Wheels and Whirlwinds: the Coriolis Effect

The Coriolis effect can whip up hurricane winds, help monitor water flow, and even seem to defy gravity! But what powers this mysterious "fictitious force"? Although it usually only plays a role at extremely large scales, you can explore the physics of the Coriolis effect by heading to your nearest playground for a life-size demonstration!

What you'll need:

  • a playground with a "roundabout" or merry-go-round (not to be confused with a carousel)
  • a soccer ball, tennis ball, or other balls of similar size
  • a partner

What to Do

Hop on the roundabout and sit at the edge facing the disc's interior, and seat your partner on the other side. Get the roundabout spinning and, once it's up to speed, try and roll the ball across to your friend.
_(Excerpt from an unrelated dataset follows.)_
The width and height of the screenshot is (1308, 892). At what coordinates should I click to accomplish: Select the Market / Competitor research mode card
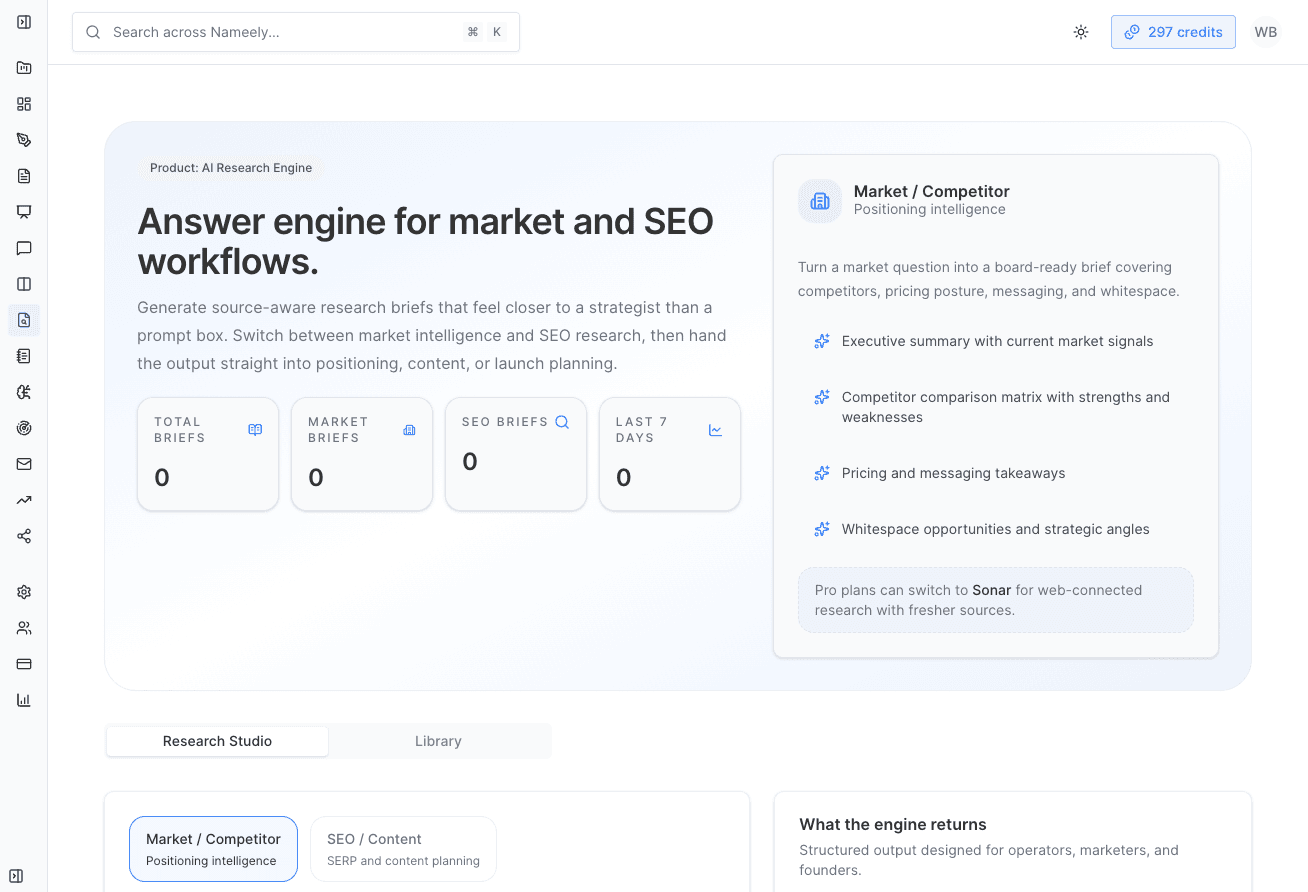click(212, 848)
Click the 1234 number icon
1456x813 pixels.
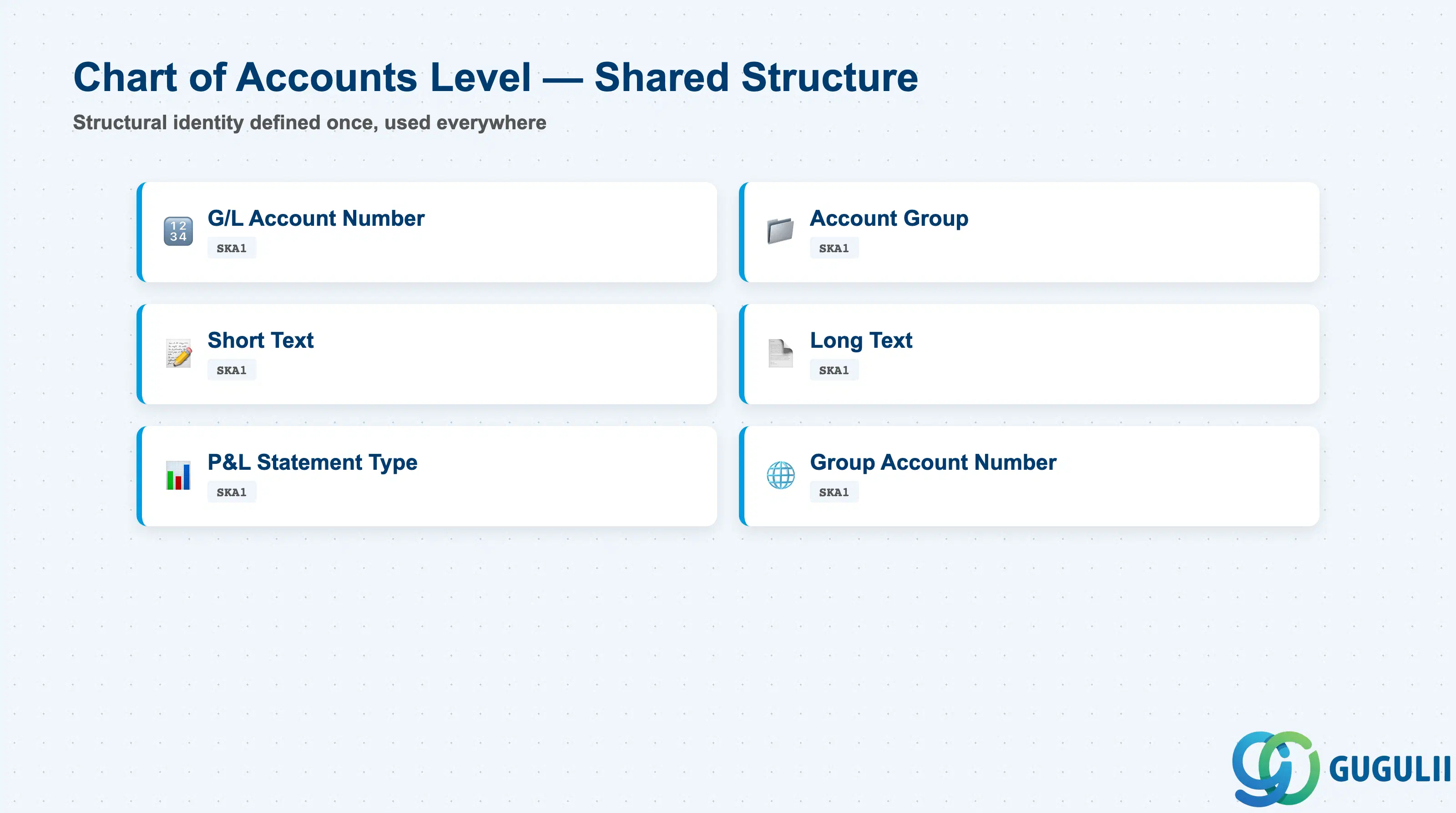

After getting a feel for how the ball behaves, give it a toss instead. You ought to notice after a few tosses that it's very difficult to get the ball to roll straight across; if the roundabout is spinning clockwise, the person throwing the ball will see its motion curve to the left. This is the Coriolis effect.

What's Going On?

The Coriolis effect is a result of your reference frame's rotation. Imagine being the only person on a very fast-spinning roundabout, and tossing the ball straight forward. If you time it right, you might be able to catch the ball! To someone standing next to the roundabout, (in the non-rotating or "inertial" reference frame) it'd be clear that you tossed the ball straight and then swung around to catch it. In the rotating, non-inertial reference frame of the roundabout, the ball seems to be subject to weird forces that cause it to curve around back to you.

While the ball is in your hands, its velocity is the same as yours. Let's say the disc has a circumference of 12 feet and is spinning clockwise, completing one revolution every three seconds. So at any given time, you're moving 4 ft/s to the left, if you're sitting at the edge of the disc facing the center.

But closer to the center of the disc, things are a little different. Imagine a concentric circle drawn on the disc of the roundabout, with a circumference of 9 feet instead of 12. A person sitting at that circle is only moving to the left at 3 ft/s, so if you toss the ball to them, you'll have to aim a little to the right. 

Apply It!

The Coriolis effect is what creates the circular motion of hurricanes. At the equator, a point on Earth's surface is moving close to 25,000 miles every day—but the further from the equator you get, the less quickly a point on the surface has to move to make it all the way around in 24 hours, thanks to the smaller circumference of a sphere far from the middle. As a result, wind blowing north or south from the equator finds itself moving faster in an east-west direction than the air around it, and this can create circular currents when interacting with zones of low pressure.

Hurricane Irma off the coast of Florida

Earth rotates in an eastward direction—which way does the wind get deflected, if it's traveling south from the equator?